Entre acordes y cadenas

Una tarde lluviosa en las bodegas Pérez Barquero

Un momento de la vendimia de este año.

Un momento de la vendimia de este año.

 En la ciudad de Montilla, a escasos cincuenta kilómetros de la monumental Córdoba, la Sultana, se alza una catedral. No sacra, como la Basílica de San Juan de Ávila, con su espléndido retablo, sino profana, a la que los visitantes, procedentes de los cuatro puntos cardinales, acuden para tratar de descubrir los secretos que esconden los pequeños frutos de la vid. Esos que, cuando llega la vendimia, adornan los campos cordobeses y ofrecen a los espectadores una visión digna de ser inmortalizada, ya sea en los lienzos o en las mentes.

Es un lugar que no pasa desapercibido. De poca alzada, pero de gran tamaño, situado en el número veintisiete de la Avenida de Andalucía, una de las más amplias de la villa, que conduce al casco histórico y a todo lo que convierte a Montilla en una genuina “Ruta de los Recuerdos”. En su fachada, negro sobre blanco, está escrito su nombre: Pérez Barquero. Y en su puerta, en la parte superior, dos palabras: Las Mercedes.

Nada más entrar hay un inmenso patio, flanqueado por dos columnas de árboles. A un lado naranjos y al otro, limoneros. Una curiosa combinación que confiere al entorno un encanto especial, más aún cuando los cielos se tiñen de gris y la lluvia humedece los frutales. A veces, las gotas caen en la misma rama y provocan el desprendimiento de sus coloridas esferas, que se agrietan o se abren, permitiendo que su jugo se propague por el suelo.

**Lista de actividades**
(1) Reescribe en forma de lista el párrafo del texto sobre las bodegas Pérez Barquero que empieza por "Es un lugar que no pasa desapercibido" y conserva sus datos principales.
(2) Prosigue el texto sobre las bodegas Pérez Barquero a partir de su último párrafo.

[Elementos almacenados del conjunto de datos]
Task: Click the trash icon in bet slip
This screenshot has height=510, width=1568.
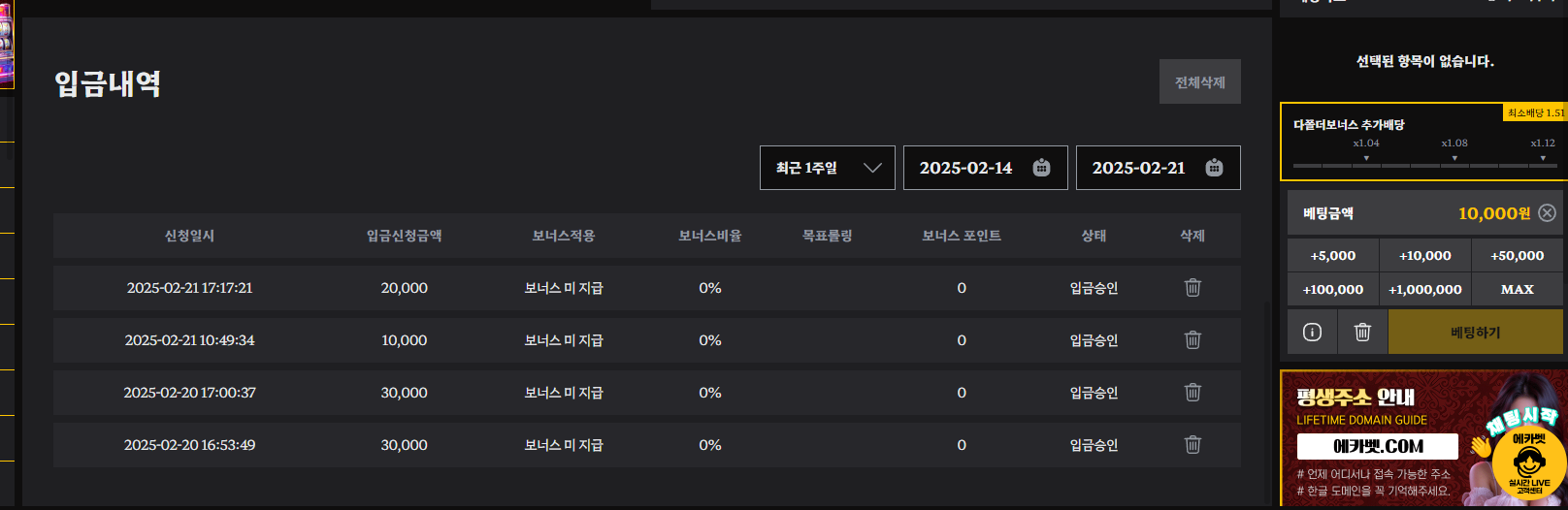Action: [x=1362, y=333]
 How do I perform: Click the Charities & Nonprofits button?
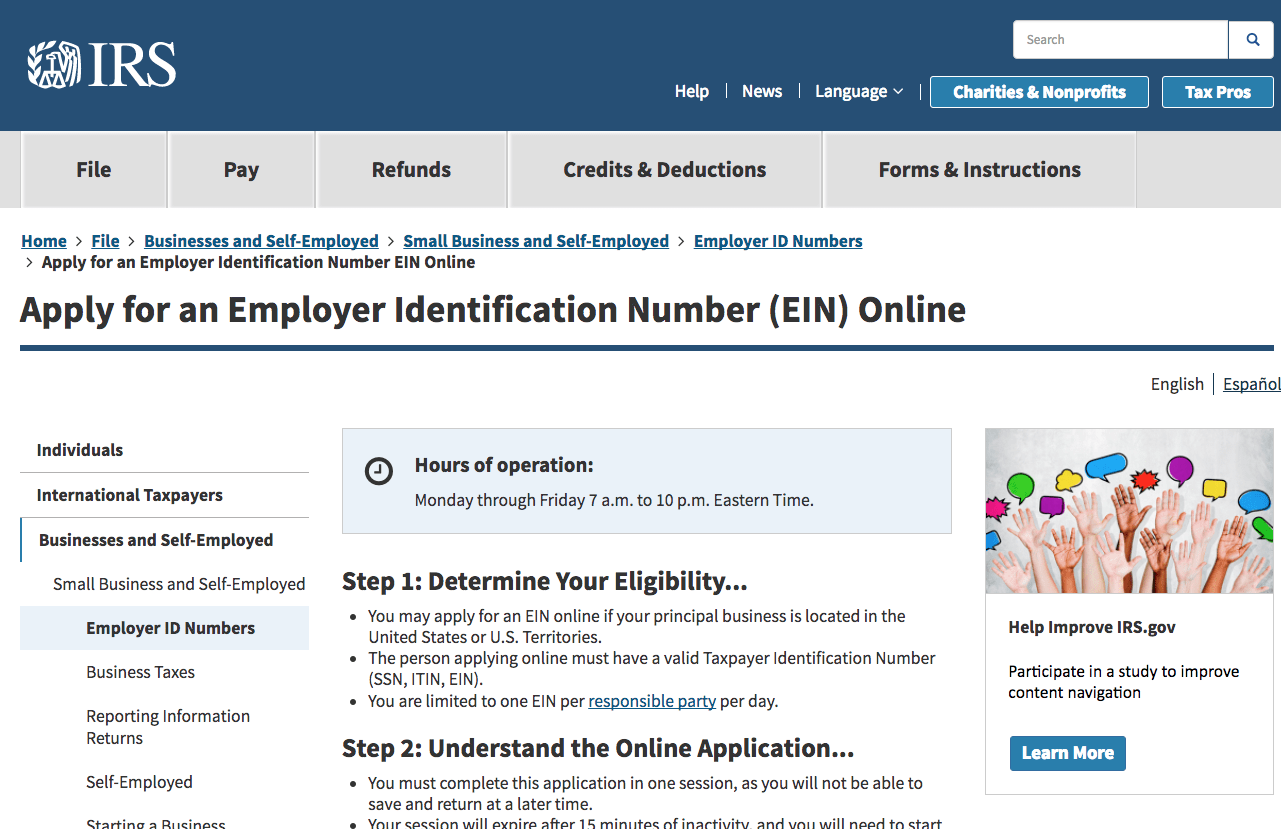(x=1039, y=91)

**Respuestas por tarea**
(1)
- Es un edificio de poca alzada, pero de gran tamaño.
- Está en el número veintisiete de la Avenida de Andalucía, una de las más amplias de Montilla.
- Esa avenida conduce al casco histórico y a todo lo que hace de Montilla una genuina "Ruta de los Recuerdos".
- En la fachada figura su nombre, Pérez Barquero, en negro sobre blanco.
- En la parte superior de la puerta se leen dos palabras: Las Mercedes.

(2)
El olor es el signo distintivo de este templo del vino, fundado hace ya más de un siglo, en 1905, por los hermanos José, Julián y Emilio Pérez Barquero. Y, aunque luego fueron sucedidos por las familias Córdoba, Ruz y Gracia, la tradición ha permanecido intacta hasta nuestros días. Basta con adentrarse en cualquiera de las naves, cerrar los ojos durante un instante y respirar. Las de crianza biológica, de futuro amontillado, de palo cortado y, por supuesto, del soberbio fino, con sus levaduras que forman el velo de flor, cerradas, construidas con muros gruesos y techos altos, ventanas con persianas, para proteger las botas de la luz directa del sol, y temperatura estable y húmeda. Un auténtico ecosistema. Y las opuestas, las de crianza oxidativa, de oloroso y Pedro Ximénez, abiertas, necesitadas de aireación y contrastes de temperatura entre el día y la noche y las distintas estaciones. Te encuentres en una u otra, el aroma te envolverá. Y no sólo el del vino, que reposa en las barricas durante largos años, sino el de la propia madera, vieja y con carácter, o el del albero recién regado en los meses secos.

Se trata de un todo perfecto. Porque, además, los anfitriones te reciben y, amablemente, te abren sus puertas. Conocen bien su casa, cada pasillo y cada ventana. Y, desde el inicio hasta el final, salta a la vista que, para ellos, Pérez Barquero no es sólo una bodega, sino una forma de vida, heredada de generación en generación. Hasta el detalle más insignificante ha sido elaborado con pasión, como si en el momento de hacerlo no hubiera existido nada más.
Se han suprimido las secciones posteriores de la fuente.